Fig. 1: Transcriptome of differentially expressed genes and retrotransposons of various cell types from Terc^−/− and WT mice.

a Overall experimental design. Several types of cultured cells and tissues from WT and G3 Terc^−/− mice were used for multi-omics analysis, including the transcriptome analysis by RNA-seq, whole-exome sequencing (WES), third-generation whole-genome sequencing, and epigenome analysis using ATAC-seq, ChIP-seq of H3K9me3, and Hi-C sequencing. b Heatmap showing the correlation of the expressed genes among the cell types and tissues. ESC embryonic stem cell (P18 for early passage and P42 for late passage), TTF tail-tip fibroblast, ASC adipose-derived mesenchymal cell. The passage number for somatic tissues is P3. The bar color represents the correlation coefficient of the samples. c Volcano plot of differentially expressed genes (DEGs) in Terc^−/− and WT cells of various cell types. Red dots, upregulated genes with fold change > 2 and P value < 0.05; blue dots, downregulated genes with fold change > 2 and P value < 0.05; grey dots, genes without significant change.
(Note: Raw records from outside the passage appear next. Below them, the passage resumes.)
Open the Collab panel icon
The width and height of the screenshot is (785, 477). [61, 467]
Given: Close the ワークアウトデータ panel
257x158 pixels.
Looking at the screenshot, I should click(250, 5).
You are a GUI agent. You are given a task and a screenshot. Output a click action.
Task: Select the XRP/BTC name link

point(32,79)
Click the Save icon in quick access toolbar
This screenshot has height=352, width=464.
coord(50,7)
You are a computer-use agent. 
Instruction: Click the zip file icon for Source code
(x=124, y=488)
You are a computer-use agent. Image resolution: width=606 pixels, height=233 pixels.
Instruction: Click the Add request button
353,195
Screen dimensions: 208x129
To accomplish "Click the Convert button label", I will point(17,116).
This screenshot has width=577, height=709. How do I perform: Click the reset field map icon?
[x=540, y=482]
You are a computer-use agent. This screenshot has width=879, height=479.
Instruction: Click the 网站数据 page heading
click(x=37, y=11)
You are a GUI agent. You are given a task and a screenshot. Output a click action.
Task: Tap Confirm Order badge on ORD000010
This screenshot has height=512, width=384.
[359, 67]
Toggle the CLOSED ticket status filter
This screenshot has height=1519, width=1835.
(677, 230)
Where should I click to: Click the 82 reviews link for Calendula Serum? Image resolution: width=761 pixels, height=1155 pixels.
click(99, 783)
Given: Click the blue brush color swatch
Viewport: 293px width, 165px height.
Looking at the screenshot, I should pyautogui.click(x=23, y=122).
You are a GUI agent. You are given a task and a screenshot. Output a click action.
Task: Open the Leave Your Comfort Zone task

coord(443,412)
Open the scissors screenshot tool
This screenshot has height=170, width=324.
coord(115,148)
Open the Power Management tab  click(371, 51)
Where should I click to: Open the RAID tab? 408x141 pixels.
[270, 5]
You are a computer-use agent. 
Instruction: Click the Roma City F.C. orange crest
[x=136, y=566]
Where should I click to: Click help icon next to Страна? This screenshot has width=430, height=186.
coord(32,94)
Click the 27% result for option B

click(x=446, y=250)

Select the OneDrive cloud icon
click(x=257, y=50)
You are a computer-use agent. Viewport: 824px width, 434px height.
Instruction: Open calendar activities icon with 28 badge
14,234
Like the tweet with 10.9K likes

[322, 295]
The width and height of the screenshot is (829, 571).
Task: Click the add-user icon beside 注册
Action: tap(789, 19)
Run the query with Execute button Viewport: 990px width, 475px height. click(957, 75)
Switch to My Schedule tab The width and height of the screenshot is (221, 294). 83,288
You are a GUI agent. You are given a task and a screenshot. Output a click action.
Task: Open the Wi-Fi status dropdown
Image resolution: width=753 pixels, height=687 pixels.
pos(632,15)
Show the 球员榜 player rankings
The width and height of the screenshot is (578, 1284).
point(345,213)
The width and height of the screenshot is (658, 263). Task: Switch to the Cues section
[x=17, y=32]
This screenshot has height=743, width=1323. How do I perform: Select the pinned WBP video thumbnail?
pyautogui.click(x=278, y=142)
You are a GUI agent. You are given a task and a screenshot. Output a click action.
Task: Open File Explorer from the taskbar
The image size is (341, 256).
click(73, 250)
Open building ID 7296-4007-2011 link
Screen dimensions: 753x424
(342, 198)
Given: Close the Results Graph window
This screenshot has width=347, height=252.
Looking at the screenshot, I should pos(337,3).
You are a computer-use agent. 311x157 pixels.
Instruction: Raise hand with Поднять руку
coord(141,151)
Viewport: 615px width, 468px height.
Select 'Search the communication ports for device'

Early-passage G4 Terc^−/− ESC (P18), late-passage G4 Terc^−/− ESC (P42), G3 Terc^−/− TTF (P3), G3 Terc^−/− ASC (P3), and fresh tissues were collected. d MA plot illustrating differentially expressed retrotransposons of the LINE1, ERV1, ERVL and ERVK classes in Terc^−/− and WT cells or tissues. Significantly changed retrotransposons are shown in different colors according to class. e Heatmap of all differentially expressed TEs by fold change in short telomere tissues or cells compared with WT tissues or cells. The bar color represents the fold change of the expression of TEs in Terc^−/− vs WT cells; red indicates retrotransposons upregulated in Terc^−/− vs WT cells; blue indicates retrotransposons downregulated in Terc^−/− vs WT cells.